My food safety training has taught me to know the signs of a mouse, and I recognized the chew marks and tiny poop pellets immediately and horror began to set in. While it was clear that the mouse danger zone had been contained to two small cabinet areas of the kitchen, I still felt robbed of my personal security. Ironically, a mouse had come into the cabinet under the kitchen sink to eat none other than the mouse attractant bottle we had left there. Mmm, I bet that plastic was tasty, and we sort of set ourselves up for the loss on that one.

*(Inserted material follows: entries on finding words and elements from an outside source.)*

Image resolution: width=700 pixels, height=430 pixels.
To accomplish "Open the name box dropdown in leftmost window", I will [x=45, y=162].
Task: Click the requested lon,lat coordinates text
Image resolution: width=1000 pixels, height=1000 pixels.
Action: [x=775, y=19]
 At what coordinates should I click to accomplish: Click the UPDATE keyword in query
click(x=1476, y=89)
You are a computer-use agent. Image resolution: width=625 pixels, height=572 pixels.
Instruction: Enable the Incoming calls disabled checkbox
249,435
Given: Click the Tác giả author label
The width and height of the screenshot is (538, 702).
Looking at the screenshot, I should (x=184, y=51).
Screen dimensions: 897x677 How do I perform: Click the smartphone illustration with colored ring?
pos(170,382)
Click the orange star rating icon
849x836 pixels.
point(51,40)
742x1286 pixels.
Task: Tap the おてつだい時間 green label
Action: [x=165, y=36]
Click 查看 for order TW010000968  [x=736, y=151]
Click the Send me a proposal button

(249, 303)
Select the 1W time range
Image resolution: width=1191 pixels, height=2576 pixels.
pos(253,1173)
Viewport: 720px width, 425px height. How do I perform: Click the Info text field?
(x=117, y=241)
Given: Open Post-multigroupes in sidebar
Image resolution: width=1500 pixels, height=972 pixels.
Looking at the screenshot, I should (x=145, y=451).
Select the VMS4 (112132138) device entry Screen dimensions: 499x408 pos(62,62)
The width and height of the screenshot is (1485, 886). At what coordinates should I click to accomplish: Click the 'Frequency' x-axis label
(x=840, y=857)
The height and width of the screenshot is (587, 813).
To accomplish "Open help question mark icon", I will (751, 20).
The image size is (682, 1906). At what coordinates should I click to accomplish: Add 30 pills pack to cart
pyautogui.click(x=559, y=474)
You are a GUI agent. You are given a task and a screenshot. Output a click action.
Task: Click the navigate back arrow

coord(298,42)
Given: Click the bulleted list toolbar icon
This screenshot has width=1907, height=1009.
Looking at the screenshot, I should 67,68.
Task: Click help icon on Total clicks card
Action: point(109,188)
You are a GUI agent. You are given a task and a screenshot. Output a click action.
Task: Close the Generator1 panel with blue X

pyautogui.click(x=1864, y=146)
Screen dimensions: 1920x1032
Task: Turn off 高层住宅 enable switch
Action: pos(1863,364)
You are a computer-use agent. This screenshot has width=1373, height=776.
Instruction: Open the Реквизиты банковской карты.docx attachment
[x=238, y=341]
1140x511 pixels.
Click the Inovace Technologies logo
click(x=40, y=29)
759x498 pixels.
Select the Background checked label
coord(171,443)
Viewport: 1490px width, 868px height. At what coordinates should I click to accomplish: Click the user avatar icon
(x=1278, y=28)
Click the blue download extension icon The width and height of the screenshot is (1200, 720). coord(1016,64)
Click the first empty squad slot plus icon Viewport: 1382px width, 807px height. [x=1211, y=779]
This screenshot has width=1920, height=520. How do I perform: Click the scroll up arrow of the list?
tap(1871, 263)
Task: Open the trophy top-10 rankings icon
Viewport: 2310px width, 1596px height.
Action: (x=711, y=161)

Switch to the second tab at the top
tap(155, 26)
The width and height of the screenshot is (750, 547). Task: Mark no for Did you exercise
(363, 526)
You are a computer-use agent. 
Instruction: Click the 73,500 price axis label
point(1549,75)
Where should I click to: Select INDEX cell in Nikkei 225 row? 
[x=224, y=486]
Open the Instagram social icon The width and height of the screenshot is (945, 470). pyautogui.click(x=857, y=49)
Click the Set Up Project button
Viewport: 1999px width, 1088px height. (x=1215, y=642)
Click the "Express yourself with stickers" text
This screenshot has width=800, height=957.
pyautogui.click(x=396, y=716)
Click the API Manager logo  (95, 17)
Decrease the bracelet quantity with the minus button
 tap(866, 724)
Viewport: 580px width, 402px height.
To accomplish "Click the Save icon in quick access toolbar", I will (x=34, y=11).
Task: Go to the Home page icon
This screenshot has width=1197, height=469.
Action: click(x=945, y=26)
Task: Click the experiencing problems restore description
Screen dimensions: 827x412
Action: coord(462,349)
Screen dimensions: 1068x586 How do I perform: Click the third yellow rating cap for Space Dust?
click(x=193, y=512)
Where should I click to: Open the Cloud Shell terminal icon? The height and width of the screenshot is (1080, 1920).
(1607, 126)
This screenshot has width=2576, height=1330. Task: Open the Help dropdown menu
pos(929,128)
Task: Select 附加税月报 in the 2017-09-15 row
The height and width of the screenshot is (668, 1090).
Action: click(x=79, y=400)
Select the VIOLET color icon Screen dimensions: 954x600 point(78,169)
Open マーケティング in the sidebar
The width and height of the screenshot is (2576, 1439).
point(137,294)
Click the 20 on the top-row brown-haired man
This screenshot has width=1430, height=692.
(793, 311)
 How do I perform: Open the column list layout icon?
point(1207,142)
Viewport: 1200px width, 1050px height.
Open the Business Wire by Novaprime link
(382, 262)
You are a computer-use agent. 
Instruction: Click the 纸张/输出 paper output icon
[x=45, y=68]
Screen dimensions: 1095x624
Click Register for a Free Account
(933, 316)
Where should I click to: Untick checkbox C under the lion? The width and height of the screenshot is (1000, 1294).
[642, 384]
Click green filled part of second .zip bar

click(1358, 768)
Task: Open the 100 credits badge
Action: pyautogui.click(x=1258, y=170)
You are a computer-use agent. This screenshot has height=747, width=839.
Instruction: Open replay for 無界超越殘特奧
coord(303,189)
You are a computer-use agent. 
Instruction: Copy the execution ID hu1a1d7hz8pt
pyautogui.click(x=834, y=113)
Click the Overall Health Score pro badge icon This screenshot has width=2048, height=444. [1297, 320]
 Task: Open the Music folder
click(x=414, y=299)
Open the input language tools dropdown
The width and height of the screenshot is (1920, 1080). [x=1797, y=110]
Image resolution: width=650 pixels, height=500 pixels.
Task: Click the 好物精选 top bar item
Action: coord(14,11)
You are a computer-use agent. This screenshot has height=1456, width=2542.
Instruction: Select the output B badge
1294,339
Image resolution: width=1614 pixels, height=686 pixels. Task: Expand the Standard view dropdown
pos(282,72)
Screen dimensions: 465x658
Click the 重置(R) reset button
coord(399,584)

We took everything out of the drawers and put them on the counters so that we could clean: pots, pans, utensils. A stack of cookie sheets here, measuring cups there. Since no stores were open to solve the problem of the entrance hole, my better half set two traps overnight until we could fill the holes the next day. I am fine with that, until the next morning.
When my 4:45 a.m. alarm went off, I didn't even get to snooze because I was too horrified by the rustling noise. I was certain that the noise I heard was a creature walking on the pile of cookie sheets. The hubs couldn't sleep over my whimpering, so with a twinge of annoyance assuming that I was making it up, he got up to look. Oh shit, there it was again.
Based on his findings (this is all legend since I refused to look myself), he had caught a mouse in both traps, although the one in the drawer did not enjoy a quick end and the horrible noise was him MOVING AROUND IN THE KITCHEN DRAWER. I couldn't stand getting ready for work just listening to that all morning, so he showed his utmost braverism and removed the outlaw from the house. Worst. noise. ever. As I got into my car for work, I hear rustling coming from the garbage can in the garage.
I sent this picture to the hubs and asked him if this was the mouse we caught:
You will be happy to know that our kitchen is now creature-free. Although the sound still haunts me.